**TEXT EXCERPT**
The Frank H. Netter M.D. School of Medicine at Quinnipiac University, also known colloquially as Quinnipiac Medical School, or simply "Netter," is a medical school located in North Haven, Connecticut. Established in 2010 (and welcoming its first class in 2013).

Establishment
The Frank H. Netter M.D. School of Medicine was established in 2010 with a $100 million investment from the family of Frank H. Netter, the renowned surgeon and medical illustrator. It received preliminary accreditation from the Association of American Medical Colleges (AAMC), preliminary accreditation from the Liaison Committee on Medical Education (LCME), and full accreditation from the Connecticut State Board of Education in 2012. It welcomed its first class in 2013. The school of medicine received full accreditation from the LCME in February 2017.

Netter is one of about a dozen new medical schools established in anticipation of increased demand for medical professionals following the passage of the Patient Protection and Affordable Care Act and the aging of the baby boomer generation. Upon opening, it had a strong message that highlighted its desire for graduates to pursue primary care. However, over the years, as students started to match into competitive residencies such as orthopedics, plastic surgery, ophthalmology, dermatology, general surgery, etc. at some of the top programs in the country, students are now encouraged to go into any field of medicine that they think will best suit them. Some students have been able to score in the top 99% percentile on Step 1 with similar success on their Step 2-CK. In addition, students are encouraged to engage in research that would aid in their application process to more competitive specialties. In its most recent years, Quinnipiac set up a home residency program that is based out of St. Vincent's Medical Center (Bridgeport). And as years pass and the reputation of Frank Netter graduates grows, more and more opportunities and career directions  will be paved for those that come later on.
For the class of 2023, there were 7,701 applicants for 95 spots. For matriculants, the mean MCAT score was 512, the mean total GPA was 3.6, and the mean age was 25. The estimated annual budget for a student is $73,141, which is comparable to other medical schools.

Curriculum
During the first two years, the majority of students' time is spent engaging in various learning modalities in the organ systems-based Foundation of Medicine (FOM) course. FOM includes a mix of traditional lectures and small group, team-based activities. Additionally, pre-clinical students spend one morning per week in the Clinical Arts and Sciences (CAS) portion of the curriculum in which they learn and practice clinical skills, often with the help of standardized patients.

**COMPLETE THE FOLLOWING**
- 1) Reproduce the Netter School of Medicine text from "For the class" up to and including "of standardized patients.".
- 2) According to the Netter School of Medicine text, what demand was the school established in anticipation of, and what was expected to drive it?

**DATA SUPPLIED**
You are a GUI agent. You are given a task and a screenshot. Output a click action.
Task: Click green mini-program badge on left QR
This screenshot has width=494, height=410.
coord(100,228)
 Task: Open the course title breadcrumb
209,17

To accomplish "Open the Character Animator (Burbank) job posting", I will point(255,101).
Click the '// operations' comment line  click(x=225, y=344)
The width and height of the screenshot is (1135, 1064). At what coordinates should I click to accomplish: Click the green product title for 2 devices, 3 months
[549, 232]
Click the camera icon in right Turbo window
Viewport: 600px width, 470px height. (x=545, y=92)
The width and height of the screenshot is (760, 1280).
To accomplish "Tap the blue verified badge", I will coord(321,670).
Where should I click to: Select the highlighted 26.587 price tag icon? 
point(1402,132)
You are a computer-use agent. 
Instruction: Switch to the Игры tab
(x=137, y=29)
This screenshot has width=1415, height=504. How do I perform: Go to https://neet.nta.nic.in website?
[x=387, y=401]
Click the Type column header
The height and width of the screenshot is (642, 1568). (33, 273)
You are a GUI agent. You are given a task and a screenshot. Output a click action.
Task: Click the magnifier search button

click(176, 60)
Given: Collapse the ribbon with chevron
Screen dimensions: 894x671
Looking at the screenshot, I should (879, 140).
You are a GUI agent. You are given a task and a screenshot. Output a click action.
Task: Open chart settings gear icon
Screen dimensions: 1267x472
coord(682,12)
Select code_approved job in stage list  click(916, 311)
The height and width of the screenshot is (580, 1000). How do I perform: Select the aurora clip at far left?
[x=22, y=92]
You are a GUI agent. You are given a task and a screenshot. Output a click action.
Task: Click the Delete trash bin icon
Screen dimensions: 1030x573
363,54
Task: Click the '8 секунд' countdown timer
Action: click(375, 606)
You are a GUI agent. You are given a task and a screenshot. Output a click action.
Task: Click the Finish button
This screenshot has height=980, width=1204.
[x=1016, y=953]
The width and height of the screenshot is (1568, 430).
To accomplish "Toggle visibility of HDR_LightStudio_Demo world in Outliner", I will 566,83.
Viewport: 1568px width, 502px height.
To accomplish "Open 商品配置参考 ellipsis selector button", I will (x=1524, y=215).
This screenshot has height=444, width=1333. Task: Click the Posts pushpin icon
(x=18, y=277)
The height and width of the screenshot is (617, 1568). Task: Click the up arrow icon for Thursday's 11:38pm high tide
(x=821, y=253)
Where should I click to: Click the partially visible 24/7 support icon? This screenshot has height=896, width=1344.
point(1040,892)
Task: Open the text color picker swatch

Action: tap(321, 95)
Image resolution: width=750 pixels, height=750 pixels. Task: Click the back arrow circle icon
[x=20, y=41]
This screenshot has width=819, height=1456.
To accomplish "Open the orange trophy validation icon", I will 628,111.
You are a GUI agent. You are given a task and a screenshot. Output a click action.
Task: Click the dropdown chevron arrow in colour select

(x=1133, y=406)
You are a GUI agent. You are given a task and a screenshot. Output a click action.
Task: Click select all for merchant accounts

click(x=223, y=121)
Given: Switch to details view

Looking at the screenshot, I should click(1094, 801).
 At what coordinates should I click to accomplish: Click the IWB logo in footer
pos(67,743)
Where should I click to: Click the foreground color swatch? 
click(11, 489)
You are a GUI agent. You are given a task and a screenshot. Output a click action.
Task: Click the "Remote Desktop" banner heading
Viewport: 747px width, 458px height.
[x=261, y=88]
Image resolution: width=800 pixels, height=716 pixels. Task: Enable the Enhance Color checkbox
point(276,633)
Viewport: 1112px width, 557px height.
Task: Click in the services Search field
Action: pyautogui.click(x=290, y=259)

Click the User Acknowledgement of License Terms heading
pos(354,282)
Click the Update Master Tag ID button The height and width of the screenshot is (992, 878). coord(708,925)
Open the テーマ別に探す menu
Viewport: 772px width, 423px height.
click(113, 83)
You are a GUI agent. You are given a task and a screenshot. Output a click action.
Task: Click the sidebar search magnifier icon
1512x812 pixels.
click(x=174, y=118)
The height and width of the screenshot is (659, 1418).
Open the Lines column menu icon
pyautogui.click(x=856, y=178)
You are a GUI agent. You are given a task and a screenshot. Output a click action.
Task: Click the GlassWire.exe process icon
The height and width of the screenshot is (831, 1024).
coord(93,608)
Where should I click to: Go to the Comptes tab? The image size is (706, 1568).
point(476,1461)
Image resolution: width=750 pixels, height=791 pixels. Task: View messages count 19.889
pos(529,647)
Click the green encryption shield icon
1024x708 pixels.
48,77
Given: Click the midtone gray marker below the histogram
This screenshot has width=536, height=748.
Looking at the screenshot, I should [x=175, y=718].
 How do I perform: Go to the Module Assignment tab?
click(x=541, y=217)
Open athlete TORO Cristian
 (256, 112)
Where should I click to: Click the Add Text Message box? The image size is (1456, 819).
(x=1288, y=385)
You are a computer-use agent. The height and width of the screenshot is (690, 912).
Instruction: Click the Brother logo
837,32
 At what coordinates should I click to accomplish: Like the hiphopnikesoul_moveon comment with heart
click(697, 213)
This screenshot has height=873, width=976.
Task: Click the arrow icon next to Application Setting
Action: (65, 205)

**ANSWERS FOR EACH ITEM**
- 1)
For the class of 2023, there were 7,701 applicants for 95 spots. For matriculants, the mean MCAT score was 512, the mean total GPA was 3.6, and the mean age was 25. The estimated annual budget for a student is $73,141, which is comparable to other medical schools.

Curriculum
During the first two years, the majority of students' time is spent engaging in various learning modalities in the organ systems-based Foundation of Medicine (FOM) course. FOM includes a mix of traditional lectures and small group, team-based activities. Additionally, pre-clinical students spend one morning per week in the Clinical Arts and Sciences (CAS) portion of the curriculum in which they learn and practice clinical skills, often with the help of standardized patients.

- 2) Netter was established in anticipation of increased demand for medical professionals. That demand was expected to follow the passage of the Patient Protection and Affordable Care Act and the aging of the baby boomer generation.